Crítica | Gloria (2013)

Nota do filme:

A vida não vem com manual de instruções. Tampouco é tão doce quanto receita de bolo. Mas há quem diga que o principal ingrediente é não desistir de ser feliz apesar das mazelas da rotina e do correr do tempo. No filme de 2013 do chileno Sebastian Lélio, Gloria (Paulina Garcia) seria uma dessas pessoas que ainda enxergam a vida sob uma ótica liberta e prazerosa, mesmo quando tudo parece fluir em direção contrária, rumo ao inevitável. Gloria, que nomeia o filme, vive a vida como alguém que acabou de descobri-la, com uma vivacidade que há de inspirar mulheres e homens que estão na chamada terceira idade. Divorciada há mais de 10 anos, a mulher segue uma vida solitária, na qual mantém um emprego tedioso, precisa lidar com as crises do vizinho e sua única companhia durante a noite é o gato do andar de cima que invade sua casa. E, no entanto, consegue se manter esperançosa em busca de mais um grande amor entre as idas aos bailes de dança. 

Durante uma das saídas, Gloria, então, conhece Rodolfo (Sergio Hernandéz), que à primeira vista parece preencher todas as lacunas dessa nova fase. No auge dos seus 58 anos, a protagonista leva o espectador nessa sua aventura romântica marcada por clichês, decepções e por uma liberdade espiritual que a encoraja a descobrir o mundo. Sob a minuciosa direção de Lélio, atenta aos elementos de mise-en-scene e seus simbolismos para além dos designados, o espectador se compadece da trajetória da personagem logo nos primeiros minutos de longa, nos quais avista-se Gloria sozinha no bar do baile. Com uma câmera distante e de aproximação lenta, que captura, primeiramente, o corpo de costas da personagem no meio de um mar de pessoas, é como se o diretor estivesse respeitando a sua introspecção momentos antes de assumir uma postura destemida atrás do seu objetivo. 

Logo depois, o plano fica mais fechado e coloca um holofote no deslocamento da protagonista, de modo a direcionar o olhar sempre para ela e seus pensamentos, mesmo que ela esteja sempre na companhia de uma ou cem pessoas. Deste momento em diante, o espectador se sente cúmplice, como um ombro amigo, e torna-se impossível virar os olhos para a honestidade descortinada. Esse tom perpetua todo o restante do filme, que assume o compromisso de ouvir, compreender e, acima de tudo, conhecer Gloria sem nenhum tipo de julgamento ou desonestidade. O espectador aceita toda a sua complexidade, desde a inconstância emocional até as suas características mais honrosas.
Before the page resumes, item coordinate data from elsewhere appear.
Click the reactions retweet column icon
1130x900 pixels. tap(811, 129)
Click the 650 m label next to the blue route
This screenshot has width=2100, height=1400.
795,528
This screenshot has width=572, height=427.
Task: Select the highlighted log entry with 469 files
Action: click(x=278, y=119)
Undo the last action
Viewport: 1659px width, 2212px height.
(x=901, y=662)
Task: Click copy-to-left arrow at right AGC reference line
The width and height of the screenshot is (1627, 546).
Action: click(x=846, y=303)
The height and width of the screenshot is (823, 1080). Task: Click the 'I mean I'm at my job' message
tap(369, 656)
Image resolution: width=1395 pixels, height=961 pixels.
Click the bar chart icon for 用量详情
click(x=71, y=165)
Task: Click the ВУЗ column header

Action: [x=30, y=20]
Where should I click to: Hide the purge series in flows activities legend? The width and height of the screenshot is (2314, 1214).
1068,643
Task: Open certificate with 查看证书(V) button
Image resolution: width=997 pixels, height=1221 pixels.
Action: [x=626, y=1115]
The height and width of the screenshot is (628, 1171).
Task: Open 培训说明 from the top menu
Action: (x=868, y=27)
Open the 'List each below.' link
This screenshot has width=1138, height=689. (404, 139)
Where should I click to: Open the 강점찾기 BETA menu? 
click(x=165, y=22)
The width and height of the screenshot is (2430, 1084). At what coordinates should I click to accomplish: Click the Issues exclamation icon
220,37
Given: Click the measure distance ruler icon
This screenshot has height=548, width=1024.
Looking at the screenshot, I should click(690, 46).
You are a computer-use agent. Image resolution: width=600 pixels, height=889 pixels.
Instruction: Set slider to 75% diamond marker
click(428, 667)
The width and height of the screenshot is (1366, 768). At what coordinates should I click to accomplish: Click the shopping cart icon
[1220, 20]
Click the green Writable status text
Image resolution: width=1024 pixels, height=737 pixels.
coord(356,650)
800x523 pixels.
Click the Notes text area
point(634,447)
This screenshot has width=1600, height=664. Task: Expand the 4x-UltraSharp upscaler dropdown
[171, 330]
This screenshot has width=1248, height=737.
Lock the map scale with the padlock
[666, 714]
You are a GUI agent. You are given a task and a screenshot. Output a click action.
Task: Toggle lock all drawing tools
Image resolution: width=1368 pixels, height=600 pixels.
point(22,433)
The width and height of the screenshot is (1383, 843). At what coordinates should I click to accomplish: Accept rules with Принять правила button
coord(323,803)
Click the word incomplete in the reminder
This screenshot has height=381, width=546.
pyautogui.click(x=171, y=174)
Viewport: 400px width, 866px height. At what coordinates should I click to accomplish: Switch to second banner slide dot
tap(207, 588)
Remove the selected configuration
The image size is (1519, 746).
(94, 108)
A todo momento, Sebastian transita entre planos médios e americanos, raramente utilizando-se de movimentos de câmera e close-ups, a fim de capturar e imprimir as verdadeiras emoções da personagem que surgem na tela de forma espontânea e autêntica em relação a si mesma, as pessoas com as quais convive e o espaço que habita. 

Ao dar essa atenção a personagem, o diretor materializa Gloria no mundo, tornando todos os seus desejos e pensamentos palpáveis não só no seu próprio universo como também no mundo e evidenciando que uma mulher desta idade ainda existe plenamente e é digna de apreço. É um ser humano que tem um passado assim como também possibilidades de um futuro no mesmo lugar que sempre esteve. Ela está presente e não tem intenção alguma de passar despercebida.  Lélio aponta de forma muito coesa e despretensiosa que, embora Glória preencha alguns pré-requisitos do grupo, como ser avó e ter problemas na vista, ela também não precisa ser definida pelas pseudo-limitações da idade. Ela dança, ela trabalha, ela tem curiosidade pelo novo e ela quer amar, transar, se entregar novamente a outra pessoa, mesmo que para isso ela tenha que se decepcionar. 

É como se ela estivesse passando por um novo processo de redescoberta e autoconhecimento, algo estupidamente relacionado somente à juventude. Quando se envolve com Rodolfo, um homem graciosamente desengonçado, a personagem expande o seu espírito livre e se entrega ao desconhecido. Um dos primeiros encontros do casal, depois de terem se conhecido no baile e terem transado na primeira noite, é em um parque de diversões onde a dupla passa a tarde pulando de bungee jump e brincando de paintball. Deste modo, o filme contraria a noção de que envelhecer é sinônimo de que as mulheres, principalmente, precisam se inserir na caixinha dos padrões: ser avó, se aposentar, sentir saudade dos filhos, viver de encontros semanais com o mesmo grupo de amigas. Em suma, não se arriscar. 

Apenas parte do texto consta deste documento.